_Stated exercise_
Locate every line in the rows below that contains the word "screenshot", and copy each of those lines.

****************

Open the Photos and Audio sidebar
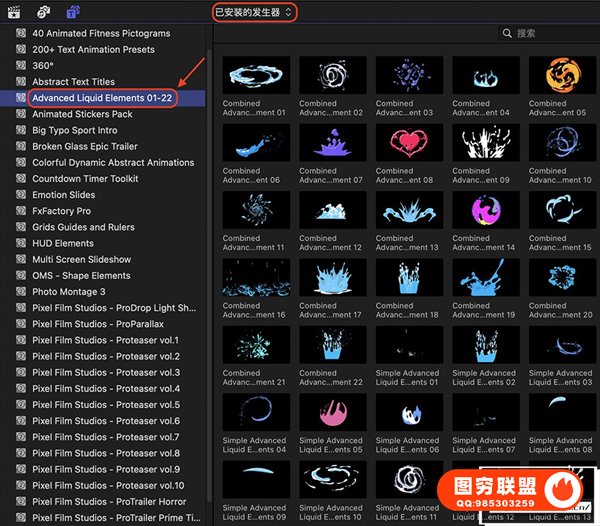 click(44, 12)
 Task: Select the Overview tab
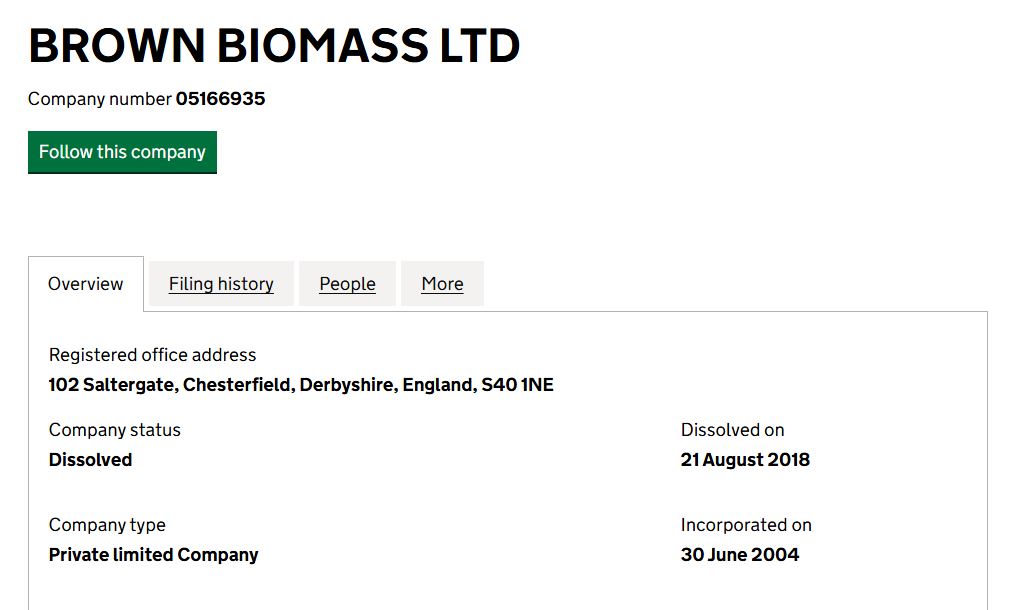(x=86, y=284)
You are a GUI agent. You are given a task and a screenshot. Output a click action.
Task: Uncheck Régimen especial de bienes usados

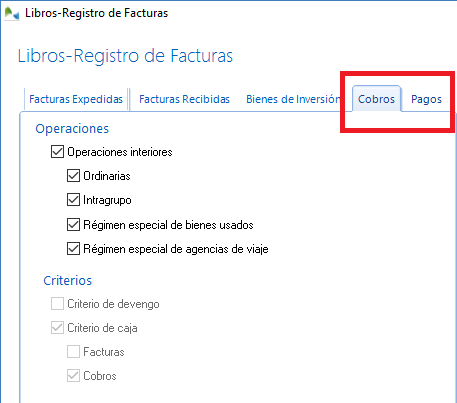(73, 225)
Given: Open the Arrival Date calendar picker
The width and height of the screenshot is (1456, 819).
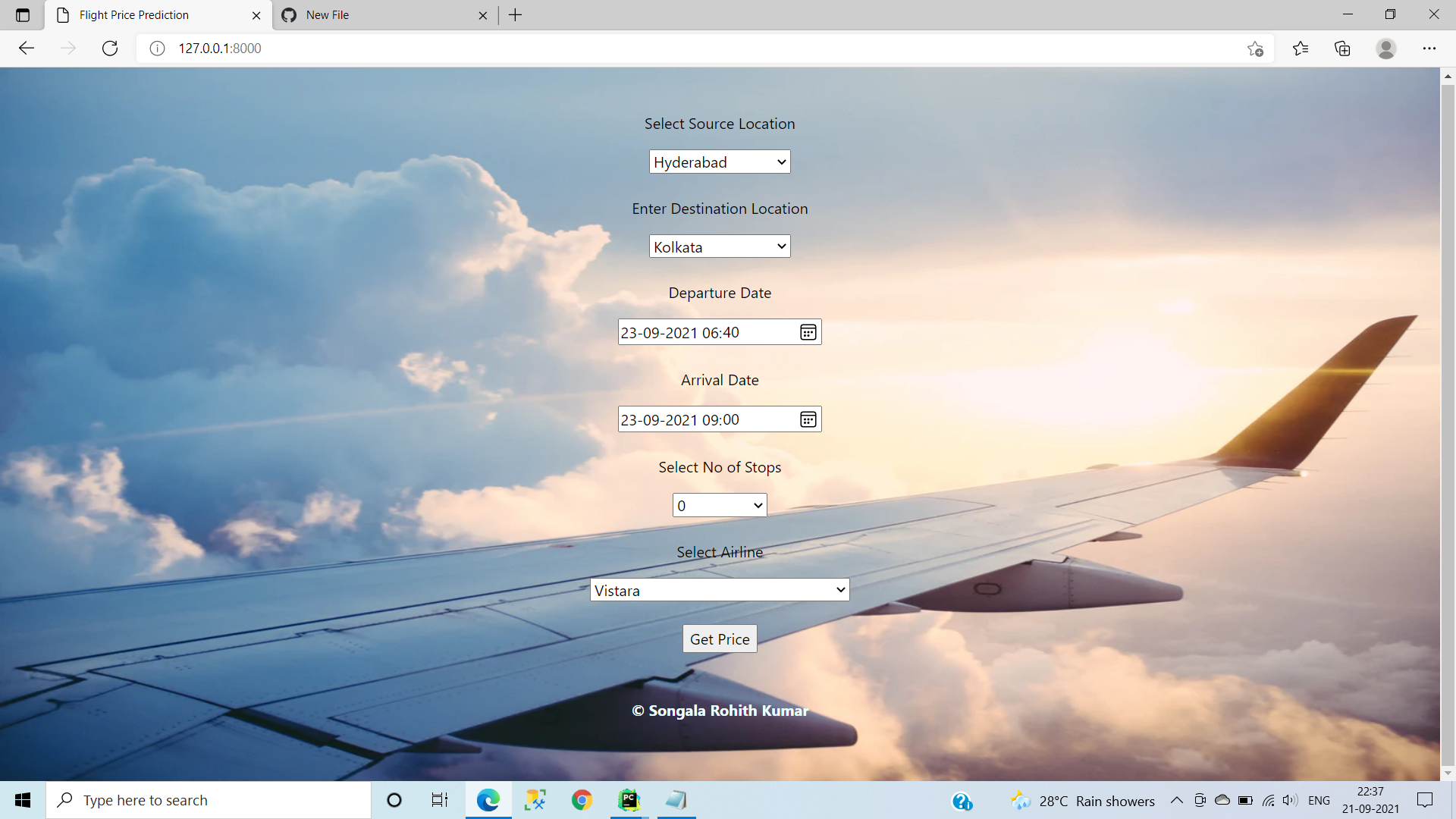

****************

_Output for this exercise_
You are a GUI agent. You are given a task and a screenshot. Output a click action.
The width and height of the screenshot is (1456, 819).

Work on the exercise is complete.